WORK REQUEST -> The expected output is an exact copy of each line from the line with "The width and" through the end of the data below, with no pictures in it.
==== DATA FOR ANALYSIS ====
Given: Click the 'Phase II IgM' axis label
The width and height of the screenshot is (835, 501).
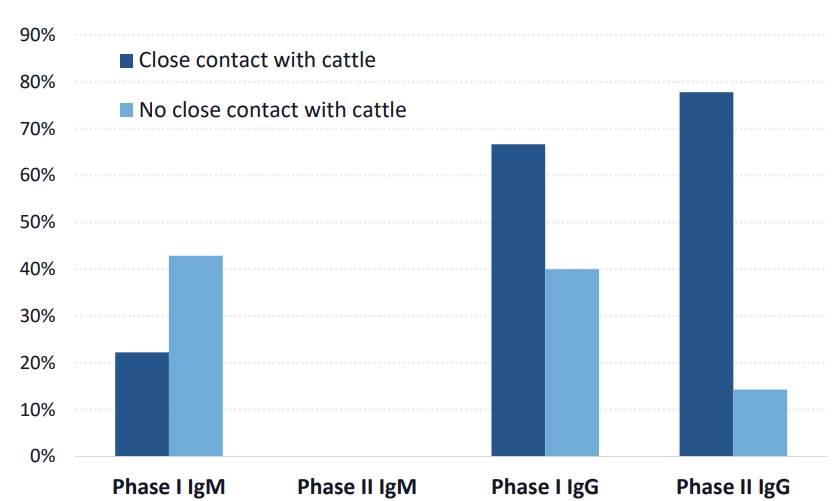Looking at the screenshot, I should (x=356, y=487).
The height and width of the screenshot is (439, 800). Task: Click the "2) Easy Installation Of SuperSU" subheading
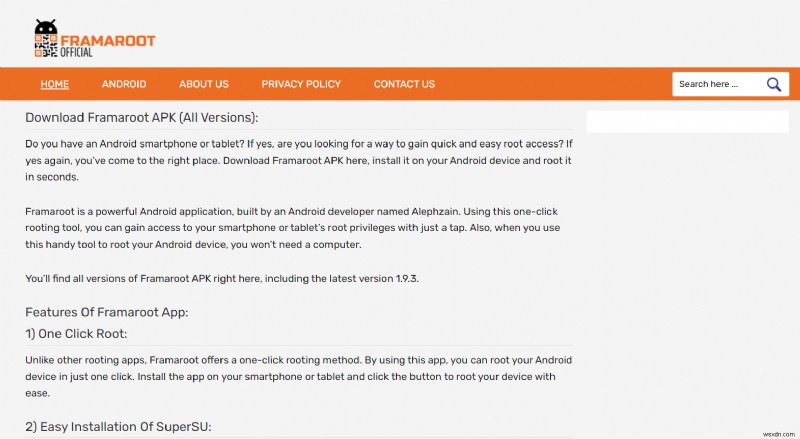[118, 427]
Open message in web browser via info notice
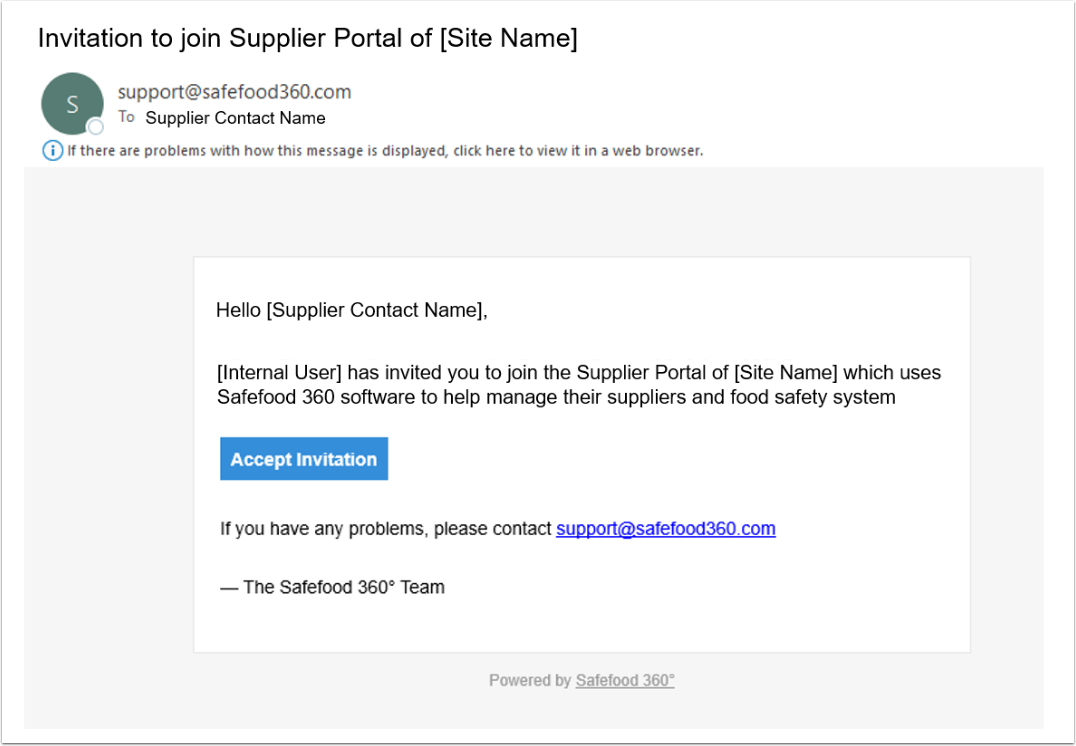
====
FINAL ANSWER ->
The width and height of the screenshot is (835, 501).
Looking at the screenshot, I should (x=356, y=487).
The height and width of the screenshot is (439, 800). Task: Click the "2) Easy Installation Of SuperSU" subheading
[118, 427]
Open message in web browser via info notice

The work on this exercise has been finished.